Stored data
....

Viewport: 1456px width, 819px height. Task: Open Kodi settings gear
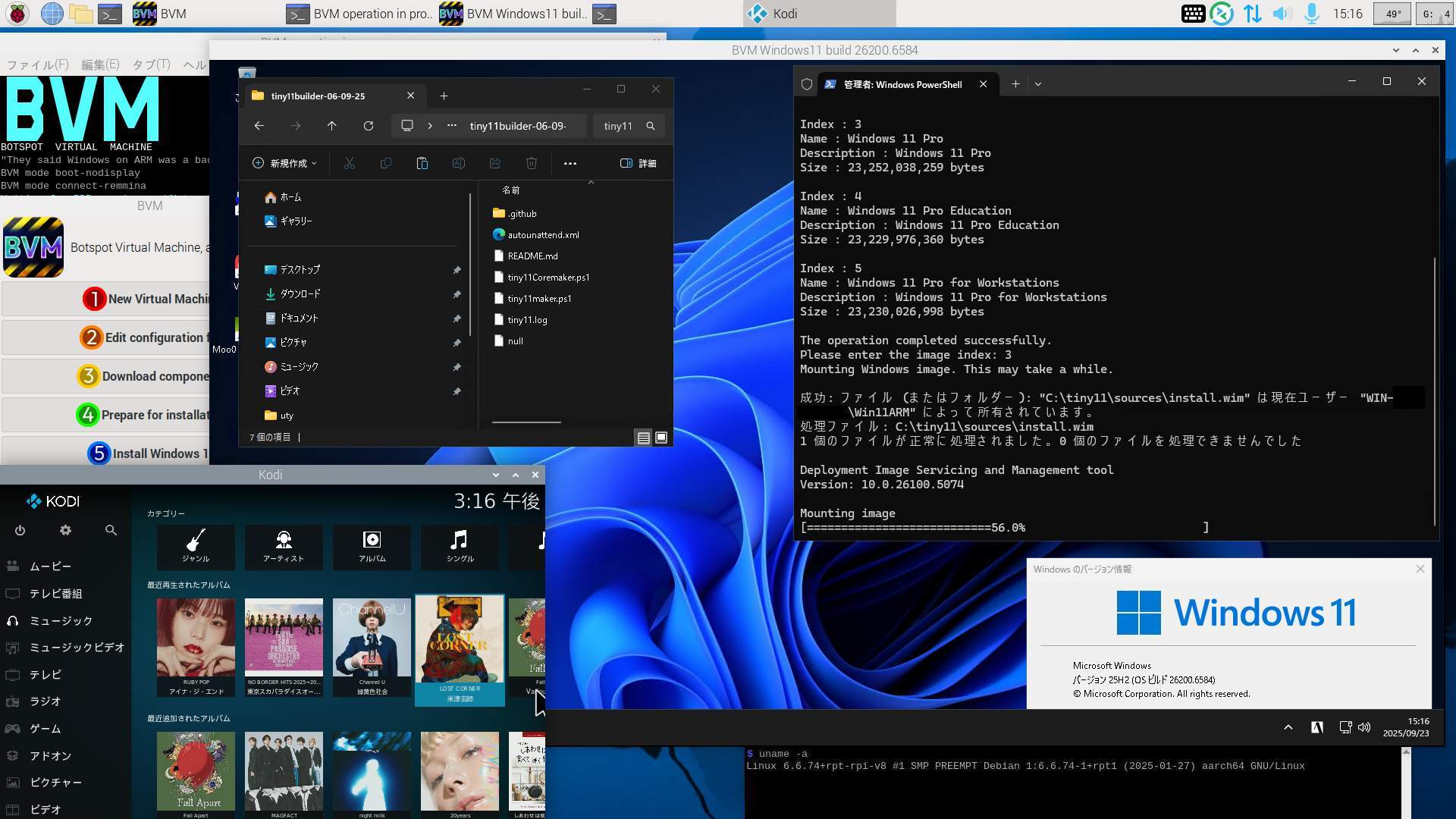65,531
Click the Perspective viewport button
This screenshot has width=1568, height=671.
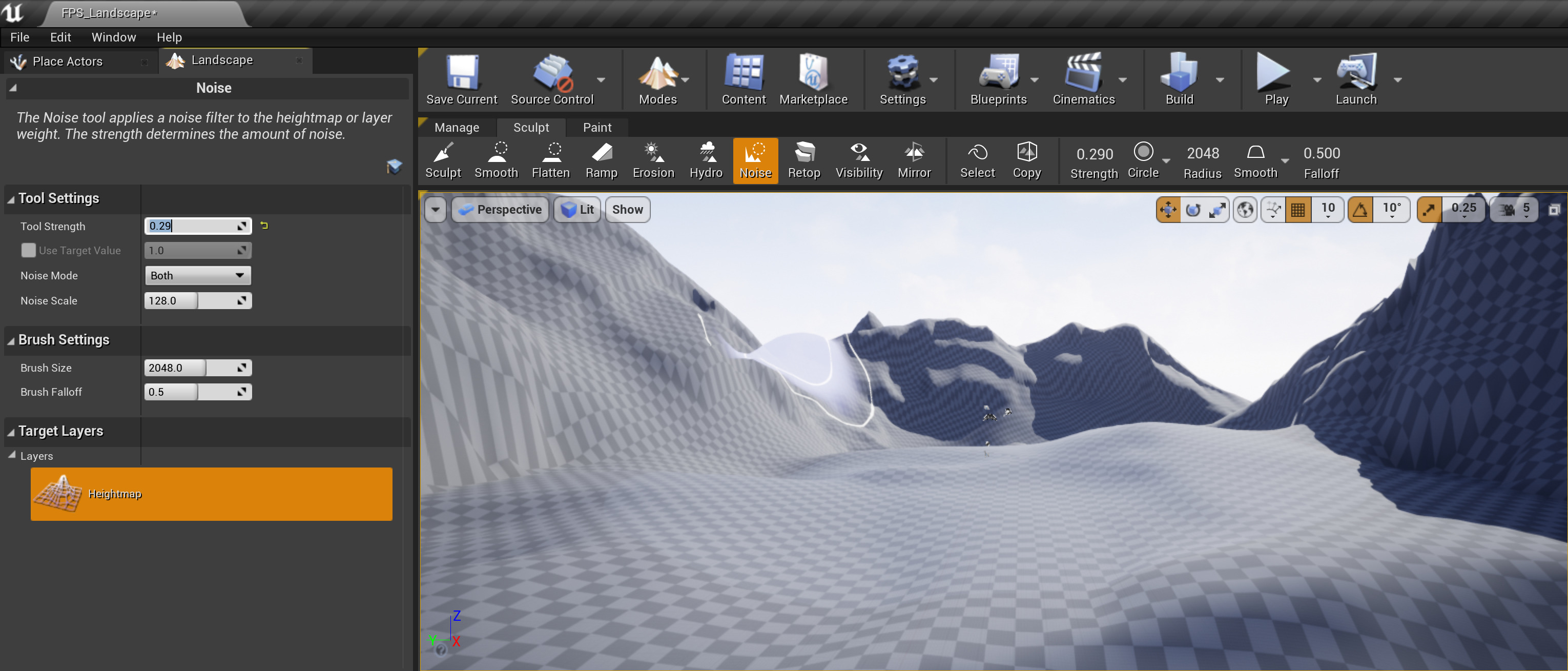500,210
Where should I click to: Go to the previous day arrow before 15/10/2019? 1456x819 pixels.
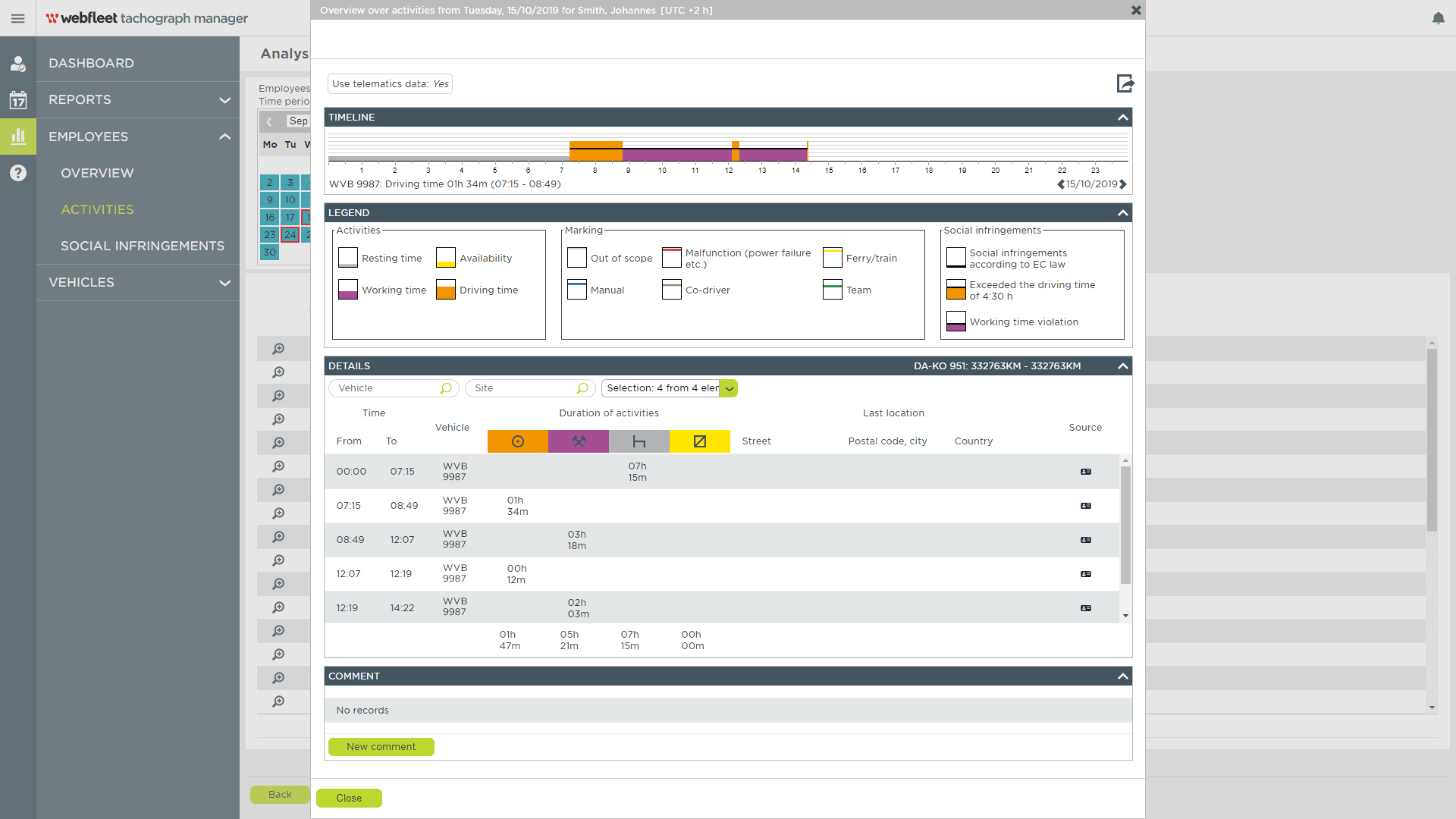(x=1061, y=184)
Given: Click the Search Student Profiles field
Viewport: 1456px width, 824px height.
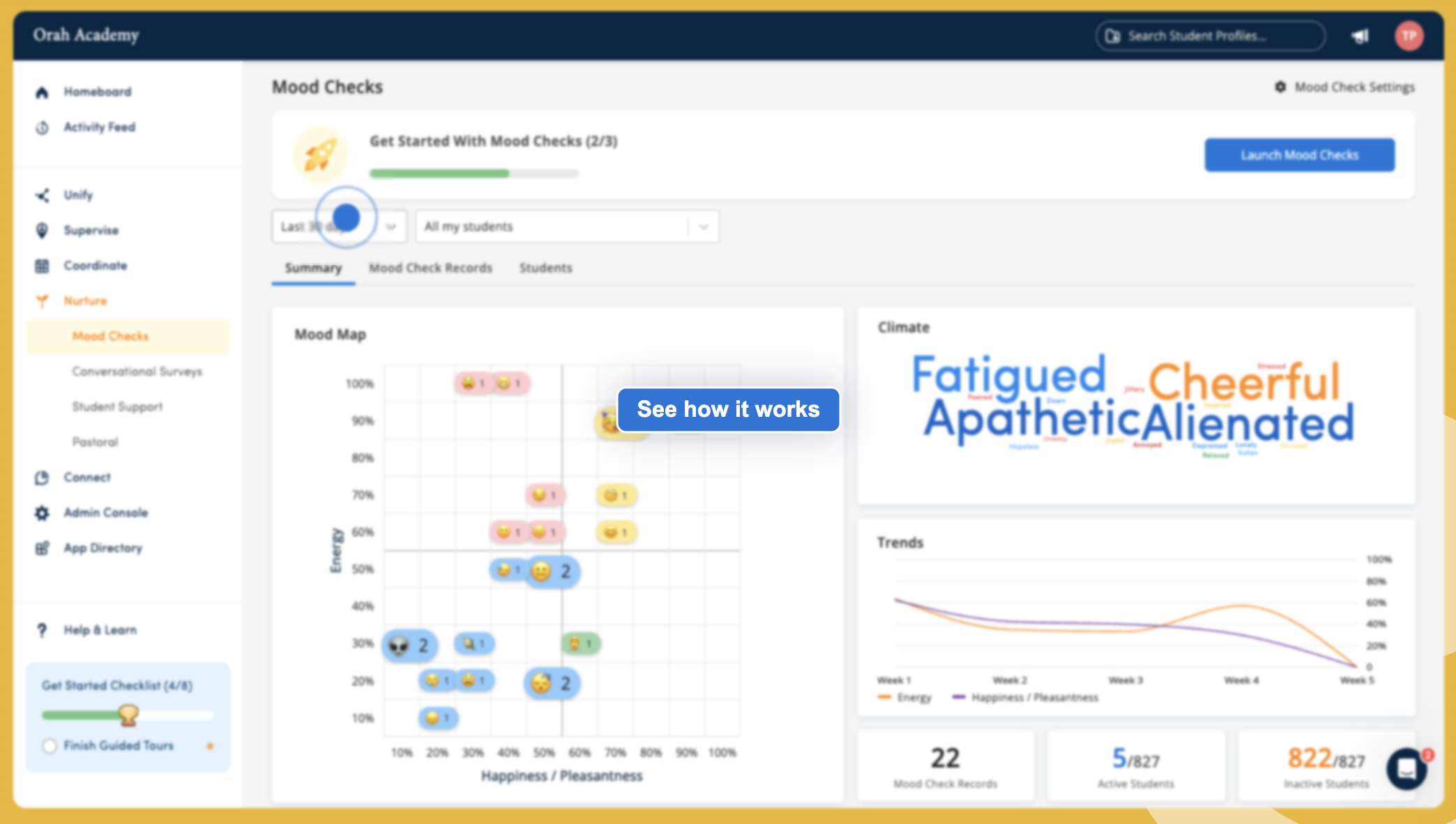Looking at the screenshot, I should (x=1210, y=36).
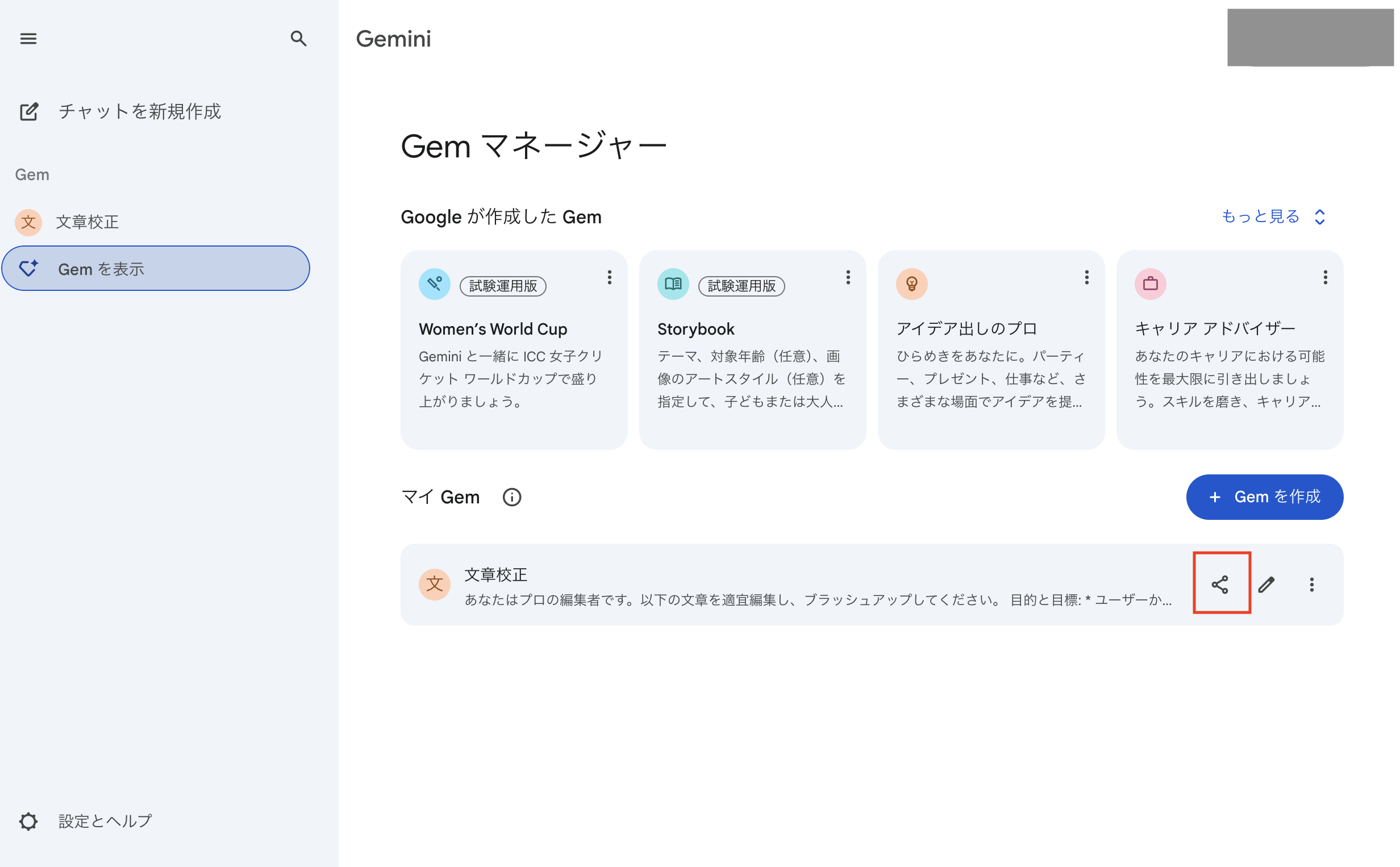Click the briefcase icon on キャリア アドバイザー
This screenshot has width=1400, height=867.
click(1149, 284)
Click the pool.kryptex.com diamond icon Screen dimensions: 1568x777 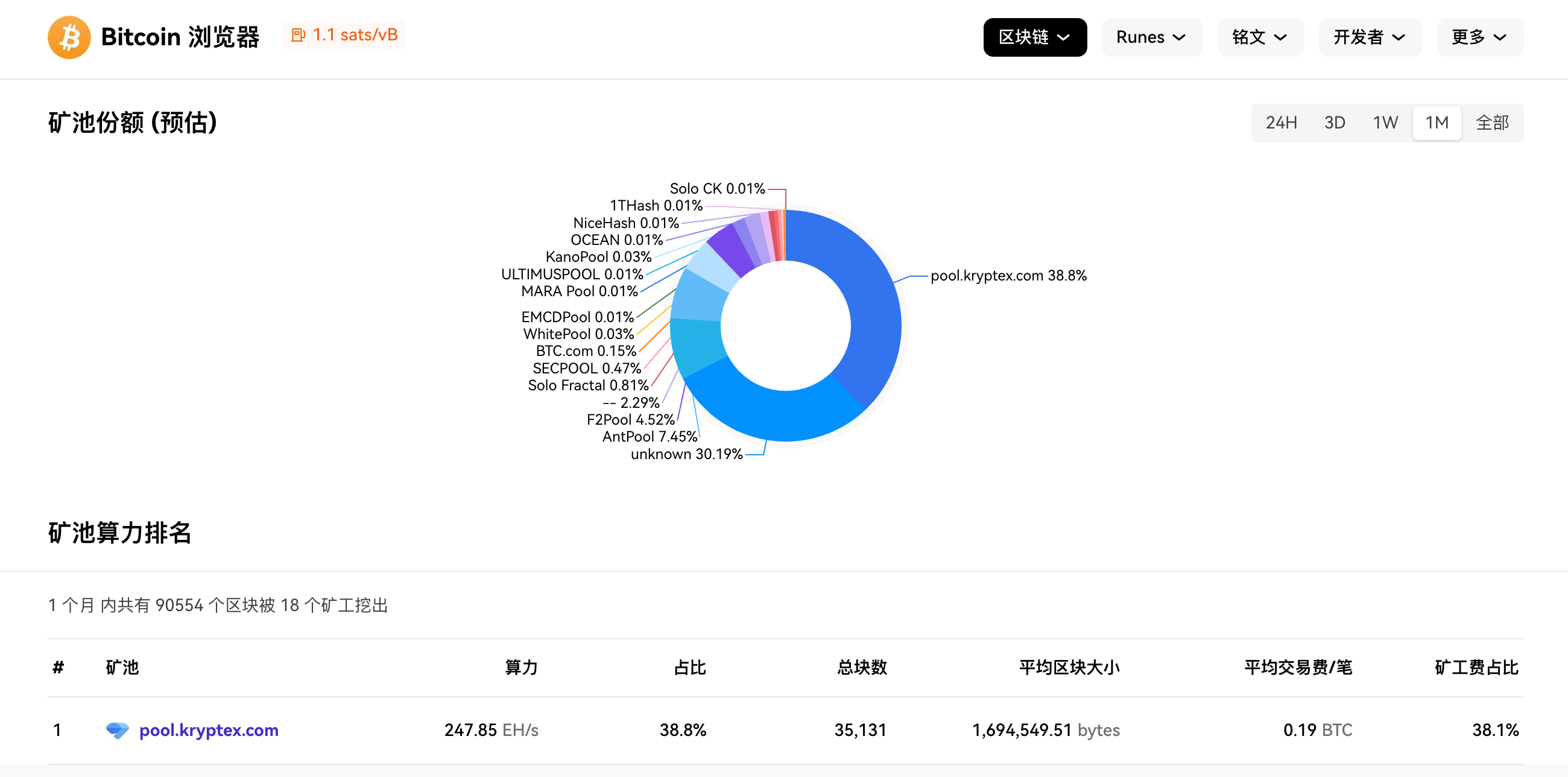[117, 729]
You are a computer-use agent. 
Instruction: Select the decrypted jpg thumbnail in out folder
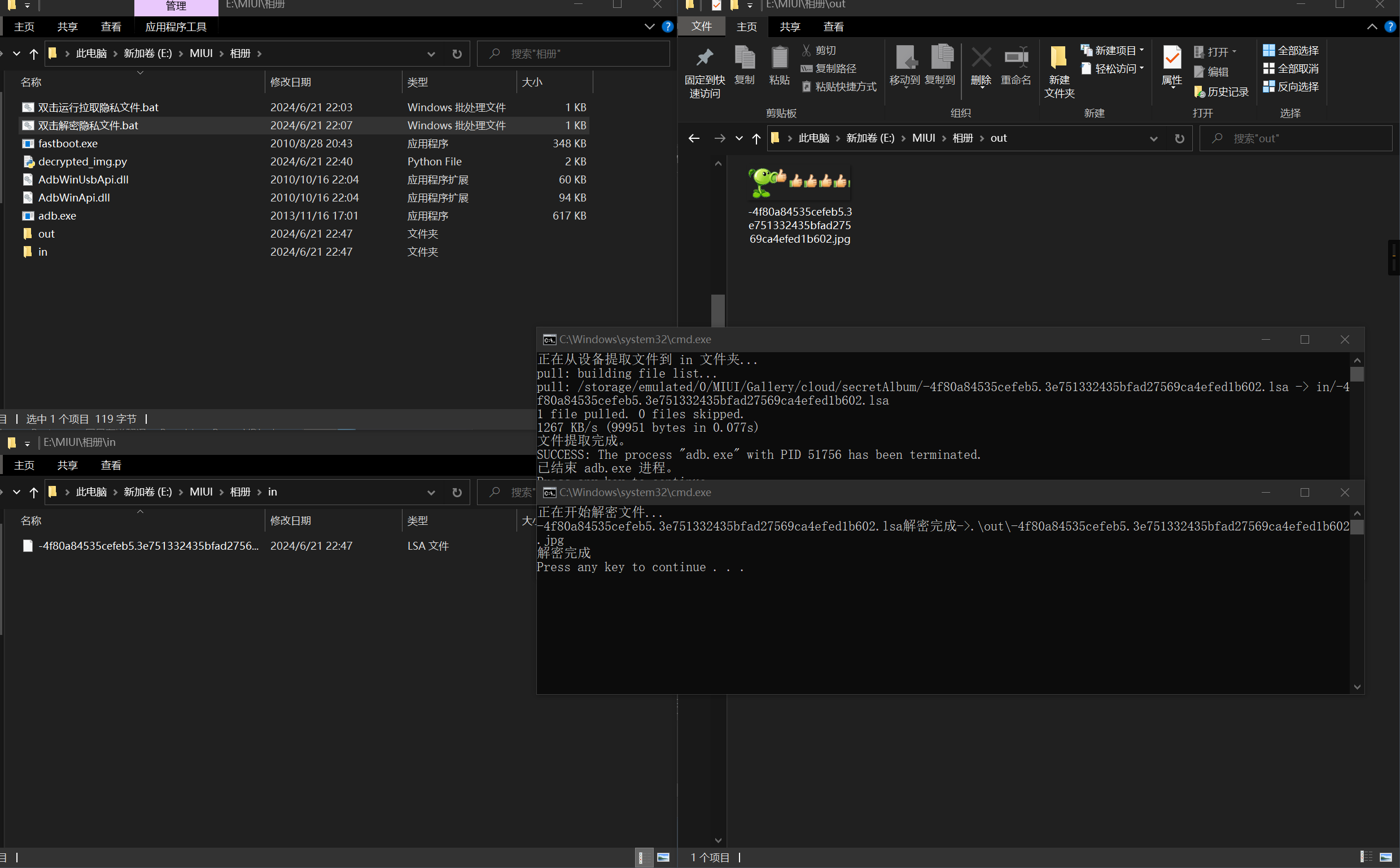click(799, 183)
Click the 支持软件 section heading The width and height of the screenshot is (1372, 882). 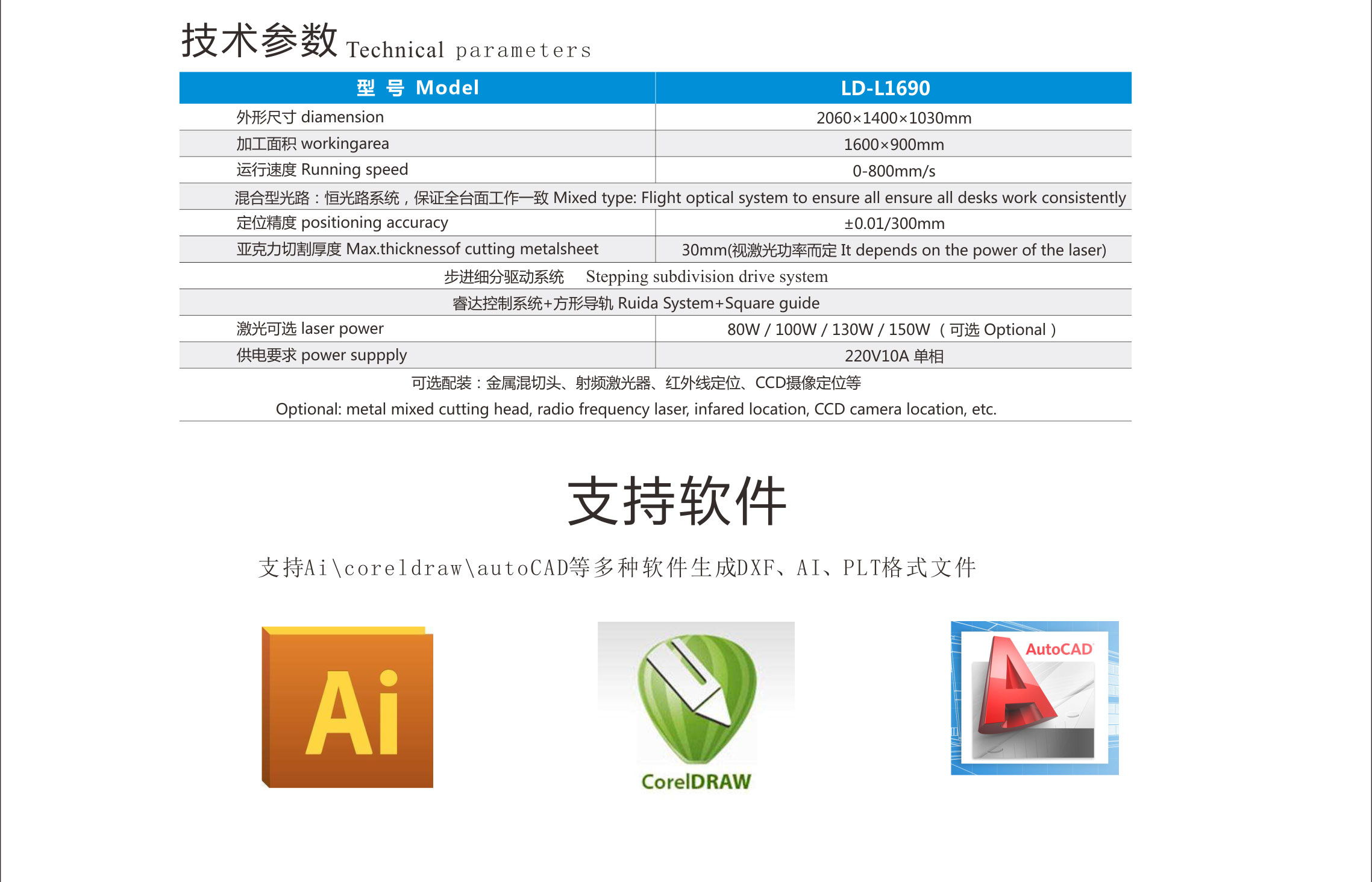tap(677, 501)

....

Task directions: Look above for the line with "This screenshot has width=1568, height=671." and the line with "Given: Click the". Copy them and every line between, exactly, but no pictures.

Written answer:
This screenshot has width=1568, height=671.
500,210
Where should I click to: Go to the previous day arrow before 15/10/2019? 1456x819 pixels.
(x=1061, y=184)
Given: Click the Search Student Profiles field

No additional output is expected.